### WORK ORDER A
Answer these from the forum thread about dead gauges, one line each, marked (i), (ii), (iii):
(i) What mileage did Bostonyj7 first give for the truck?
(ii) According to B&B, where is the MBEC located?
(iii) What reason was Bostonyj7 given for the truck not qualifying?
### WORK ORDER B
Decide whether each statement below agrees with the forum thread about dead gauges. Answer yes or no for each, marked (i), (ii), (iii), and quote the words from the thread that settle it.
(i) Bostonyj7's gauges stayed dead for the rest of that day.
(ii) OhioPlower's cluster was replaced on an 04 after its fuel gauge stopped working.
(iii) B&B says that losing every gauge at once is the usual way a cluster fails.
### WORK ORDER C
Resume the forum thread about dead gauges, starting right after its last heading.

### TEXT PROVIDED
++++++
# Gauges went dead today



## Bostonyj7 (Oct 30, 2008)

My gauge cluster didnt regester anythingwhen I sytarted the truck today. Nothing. No speed, temp, gas or RPMs. Later in the day I started it up again and everything eas fine. This has happened a few times.

I know its not snow related, but Ive found the best answers to some of my Qs in this site.

Ideas?

C-


----------



## OhioPlower (Jan 13, 2004)

Maybe you need a new gauge cluster. Mine got replaced on my 04 when my fuel gauge quit working. What year is your truck?


----------



## Bostonyj7 (Oct 30, 2008)

Its an 03 HD with 62K on the dial

C-


----------



## OhioPlower (Jan 13, 2004)

Thats about how many miles mine had on it when it crapped out.


----------



## Bostonyj7 (Oct 30, 2008)

Ive heard about a recall on the clusters on the 03 2500HD gassers. Its good up till 70K. But I cant find out anything else about it.

Oh wheres B&B when you need him......................


----------



## B&B (Nov 4, 2006)

'03 was the prime year for cluster problems and yours may need one but it may also be a poor connection in the harness to the cluster as it's not common to lose everything all at once in the cluster. Normally you'll just lose a gage or two. Saw a few over the years that had the clusters changed without first diagnosing for a root cause. 

Have access to someone with a GOOD scanner that can retrieve body control codes? If so you want to do that and also pull the cover off the MBEC (left side below the dash) and give the connectors a wiggle to be sure they're making good connection.

The cluster campaign is good for 7 years or 70K so you're good there if it turns out it does need the cluster exchanged.


----------



## got-h2o (Sep 26, 2008)

Just bring it to the dealer, they'll take care of it.


Damn BB beat me to it.........................


----------



## Bostonyj7 (Oct 30, 2008)

Ill give the boys a call tomorrow and see if they can fit me in. its happened a few times and now that the season is around the corner. I dont need any new problems

C-


----------



## Bostonyj7 (Oct 30, 2008)

I was told it was VIN specific, and my 03 2500HD with 66K didnt apply

WTF


----------



## B&B (Nov 4, 2006)
++++++
### DATASET ENTRIES
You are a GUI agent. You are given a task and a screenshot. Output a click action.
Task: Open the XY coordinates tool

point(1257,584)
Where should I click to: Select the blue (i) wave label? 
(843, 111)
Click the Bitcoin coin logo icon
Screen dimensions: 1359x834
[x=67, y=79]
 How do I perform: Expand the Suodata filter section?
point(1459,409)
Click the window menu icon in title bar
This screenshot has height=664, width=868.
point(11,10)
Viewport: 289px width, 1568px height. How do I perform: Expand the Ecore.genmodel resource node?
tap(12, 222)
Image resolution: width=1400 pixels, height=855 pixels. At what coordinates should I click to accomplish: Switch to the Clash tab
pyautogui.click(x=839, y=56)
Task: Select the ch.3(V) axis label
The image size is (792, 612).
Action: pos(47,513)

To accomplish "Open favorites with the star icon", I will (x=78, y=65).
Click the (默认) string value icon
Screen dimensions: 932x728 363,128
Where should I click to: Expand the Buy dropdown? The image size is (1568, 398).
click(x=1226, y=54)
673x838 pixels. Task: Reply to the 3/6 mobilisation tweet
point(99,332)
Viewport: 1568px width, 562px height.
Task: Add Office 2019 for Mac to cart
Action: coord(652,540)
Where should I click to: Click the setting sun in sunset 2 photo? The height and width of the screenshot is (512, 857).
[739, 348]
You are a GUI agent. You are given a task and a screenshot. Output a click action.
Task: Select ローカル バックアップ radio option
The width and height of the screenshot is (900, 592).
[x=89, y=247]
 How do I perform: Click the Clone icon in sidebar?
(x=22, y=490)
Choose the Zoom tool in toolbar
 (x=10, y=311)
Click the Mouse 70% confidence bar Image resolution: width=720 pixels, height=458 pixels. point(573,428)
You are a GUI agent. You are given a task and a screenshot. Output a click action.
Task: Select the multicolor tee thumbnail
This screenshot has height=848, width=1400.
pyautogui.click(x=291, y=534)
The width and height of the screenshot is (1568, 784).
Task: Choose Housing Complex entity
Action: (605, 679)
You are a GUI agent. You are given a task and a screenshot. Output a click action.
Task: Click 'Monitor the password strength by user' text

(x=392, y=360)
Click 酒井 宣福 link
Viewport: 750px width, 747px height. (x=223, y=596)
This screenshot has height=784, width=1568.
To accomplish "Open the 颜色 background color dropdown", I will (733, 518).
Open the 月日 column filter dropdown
++++++
### ANSWER SECTION A
(i) 62K
(ii) On the left side below the dash
(iii) It was VIN specific.

### ANSWER SECTION B
(i) No: "Later in the day I started it up again and everything eas fine."
(ii) Yes: "Mine got replaced on my 04 when my fuel gauge quit working."
(iii) No: "it's not common to lose everything all at once in the cluster"

### ANSWER SECTION C
It was VIN specific but covered virtually all in the '03 model year. If you throw a fit they will generally take care of you.

Whats the last 8 digits of your VIN?


----------



## Bostonyj7 (Oct 30, 2008)

B&B

Ill PM them

C-


----------



## B&B (Nov 4, 2006)

Checking Boston's VIN via PM his truck in fact does fall between the VIN starting and cut off points as per the TSB and campaign documents that cover the gauge cluster. So his cluster is covered. 

The dealer either lied to him or didn't even bother to look at the details. That never happens.


----------



## sonjaab (Jul 29, 2001)

Here ya go:

Document ID# 2037454 


Subject: Special Coverage Adjustment-Instrument Panel Cluster Gauge Needle Functions #07187A - (11/08/2007)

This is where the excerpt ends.